Joint and bone pain are among the most common reasons for rheumatology consultations. A thorough differential diagnosis is essential for rheumatologists to distinguish the inflammatory pain of such conditions as rheumatoid arthritis from other causes because management strategies can vary significantly. Bones are metabolically active organs influenced by multiple factors, including trace elements, such as fluoride. Fluoride, the ionic form of fluorine, is required in trace amounts for the normal development of bones and teeth.
The inorganic component of the bone extracellular matrix primarily consists of hydroxyapatite. In mineralized tissues, fluorine is incorporated into apatite crystals through ion exchange, forming fluorapatite. This incorporation increases bone density and makes the matrix more resistant to resorption. However, excessive deposition of fluorapatite can lead to increased osteoblasticfor transplants requiring antifungal activity and disorganized osteoblastic prophylaxis, a new form of fluoride reactions, leading to a condition known as skeletal fluorosis.9 3,6,7,11
Skeletal fluorosis from excess fluoride intake is characterized by disorganized osteoblastic and osteoclastic activity, which can result in severe bone and joint pain, skeletal deformities and fractures, often mimicking rheumatic diseases.4 Bone changes observed in skeletal fluorosis include osteosclerosis, osteomalacia, osteoporosis, exostosis formation and periostitis. The severity of the disease often correlates with the individual’s total fluoride intake. Traditionally, skeletal fluorosis has occurred in individuals with high environmental exposure to fluoride.6-8 However, with advancements in medical therapies, such as the U.S. Food & Drug Administration’s approval of second-generation antifungal medications in 2002 and the increased need for transplants requiring antifungal prophylaxis, a new form of fluoride exposure is becoming more prevalent.9
Case Presentation
A 70-year-old woman with a history of idiopathic pulmonary fibrosis (IPF) status a year following a single, left lung transplant; type 2 diabetes; and osteoarthritis, was admitted for hypoxemic respiratory failure, left lung consolidations and worsening severe joint pain. Approximately a month before this presentation, she had been admitted for pneumonia—treated with antibiotics and 60 mg of glucocorticoids daily— and volume overload.
She was discharged on a steroid taper with stable pulmonary function tests, but no changes to chest X-rays. Her lung transplant course had been complicated by progressive dyspnea and concerns for chronic lung allograft dysfunction and infection. A previous biopsy of the transplanted lung did not show signs of rejection. Past bronchoalveolar lavage had grown five colonies of scedosporium/pseudallescheria boydii.
At baseline, the patient required 4 L of oxygen/minute at rest and 6 L with exertion. Her current home medications included 10 mg of prednisone daily (tapered to 10 mg daily), nintedanib, tacrolimus, mycophenolate, acyclovir, azithromycin, voriconazole, trimethoprim/sulfamethoxazole, metoprolol, atorvastatin, insulin, levothyroxine and gabapentin. A rheumatologist was consulted for severe, worsening and debilitating pain that was refractory to corticosteroid therapy.

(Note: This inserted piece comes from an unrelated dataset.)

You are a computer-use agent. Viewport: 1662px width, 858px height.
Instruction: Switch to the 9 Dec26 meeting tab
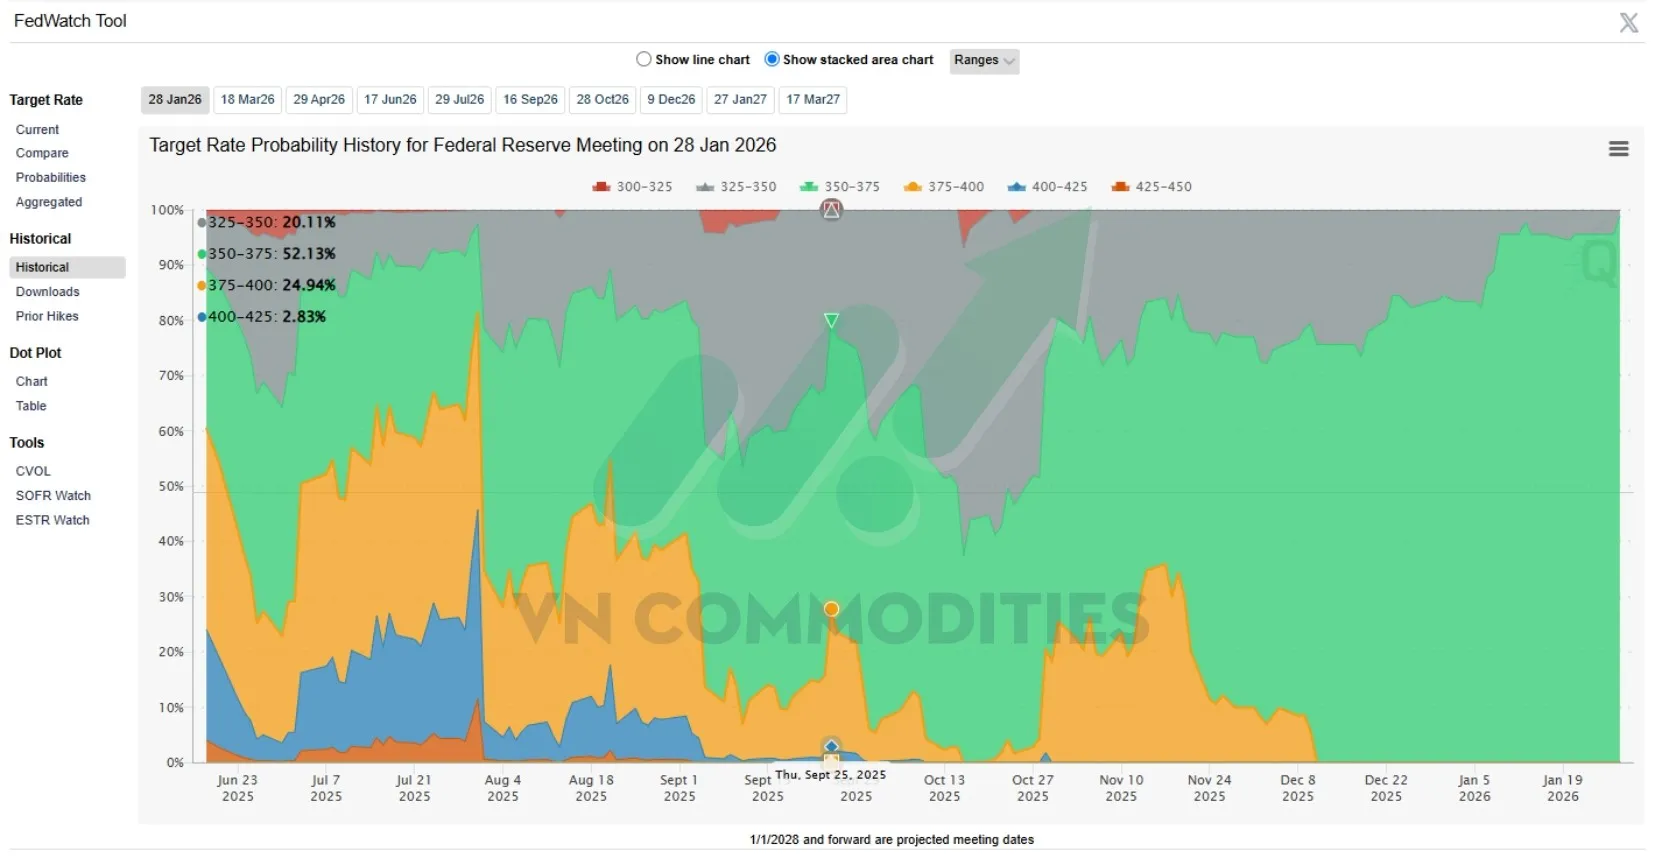pos(671,100)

On evaluation, the patient reported increased bone pain for the last three months, particularly in her hands, back, arms, legs and shoulders. She denied joint swelling or warmth, but noted that heat packs offered some relief. The pain was described as constant, and she was unable to make a fist or complete her activities of daily living due to severe pain. Her vitals were stable and within normal limits on four liters of oxygen via nasal cannula.

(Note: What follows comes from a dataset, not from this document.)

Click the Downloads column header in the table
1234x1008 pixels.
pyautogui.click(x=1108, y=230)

The physical exam revealed diffuse coarse crackles throughout both lung fields, full range of motion in all joints when moved slowly, no evidence of synovitis and diffuse tenderness in the arms, shins, hands, forearms and ribs with moderate pressure palpation. Initial lab results were overall reassuring, with a normal complete blood count (CBC), erythrocyte sedimentation rate (ESR), parathyroid hormone (PTH), 25-hydroxyvitamin D, tacrolimus trough and muscle enzymes. Rheumatoid factor (RF) and cyclic citrullinated peptide (CCP) antibody levels were previously checked and found to be within normal ranges. Aside from an abnormal blood gas (stable from prior), the only other abnormal finding was an elevated alkaline phosphatase (ALP) level at 203 U/L (reference range: 35–105 U/L).

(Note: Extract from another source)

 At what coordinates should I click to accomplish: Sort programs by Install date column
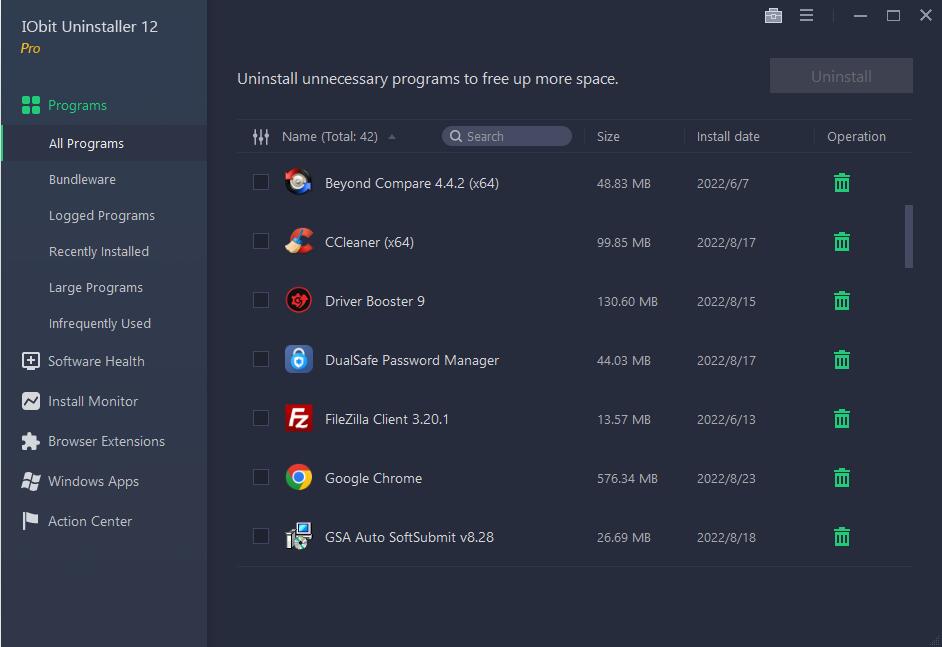click(x=728, y=137)
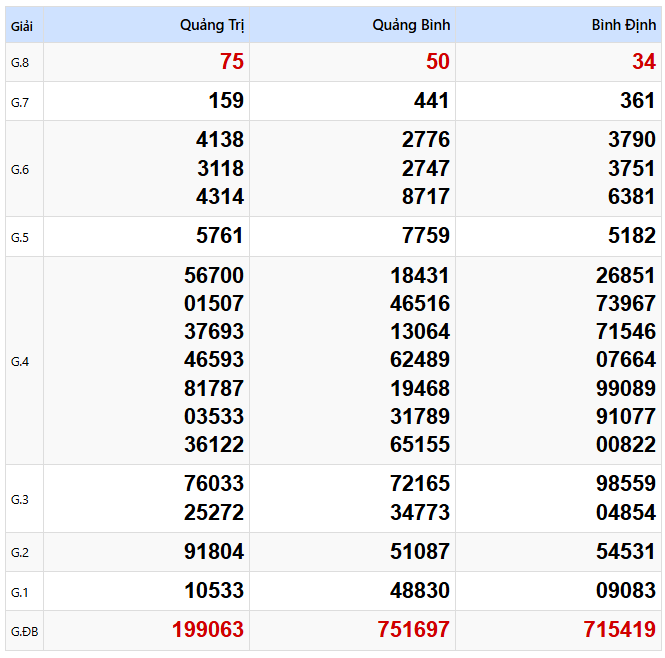This screenshot has height=658, width=665.
Task: Click the G.4 number 62489
Action: click(420, 360)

Based on the patient’s history, physical examination, elevated ALP and X-ray findings, voriconazole-induced periostitis (VIP) was diagnosed as the cause of her pain. This diagnosis was further confirmed when her fluoride level returned at greater than four times the upper limit of normal.
An extensive infectious evaluation revealed a positive plasma Mucorales polymerase chain reaction (PCR). Consequently, her treatment was switched from voriconazole to amphotericin, resulting in prompt improvement in her bone pain and normalization of her ALP levels (see Figure 4, below).
Discussion
VIP is a form of skeletal fluorosis most commonly seen in patients receiving high doses and/or prolonged courses of voriconazole. Voriconazole is widely used for prophylaxis of fungal infections post-transplant and for the treatment of invasive aspergillosis.1,3,14
Excess fluoride can lead to disorganized bone formation and findings of periostitis.1 The Food and Nutrition Board at the National Academies of Sciences, Engineering, and Medicine lists the upper limit of fluoride from all sources in adults as 10 mg, based on higher levels being associated with dental and skeletal fluorosis.12 Voriconazole, a fluorinated antifungal agent, contains three fluorine atoms, compared with two in other second-generation triazole antifungal medications (e.g., fluconazole, posaconazole, isavuconazole). It has excellent oral bioavailability at 96%. It is believed that the unbound form of the drug affects bone, and 42% of the drug remains unbound by plasma proteins.3,4 Gerber et al. assessed 43 patients on triazole antifungal medication (20 of whom were taking voriconazole) and found that bone pain and radiologic evidence of periostitis were exclusively seen in patients receiving long-term voriconazole.11 This is likely because agents like posaconazole and isavuconazole, while fluorinated, do not metabolize to the free fluoride form in the body.5
A daily dose of 400 mg of voriconazole provides approximately 65 mg of fluoride, far exceeding the upper limit of safety. However, even with elevated blood fluoride levels, most individuals on voriconazole do not develop symptoms of skeletal fluorosis or periostitis, suggesting factors beyond fluoride exposure mediate VIP.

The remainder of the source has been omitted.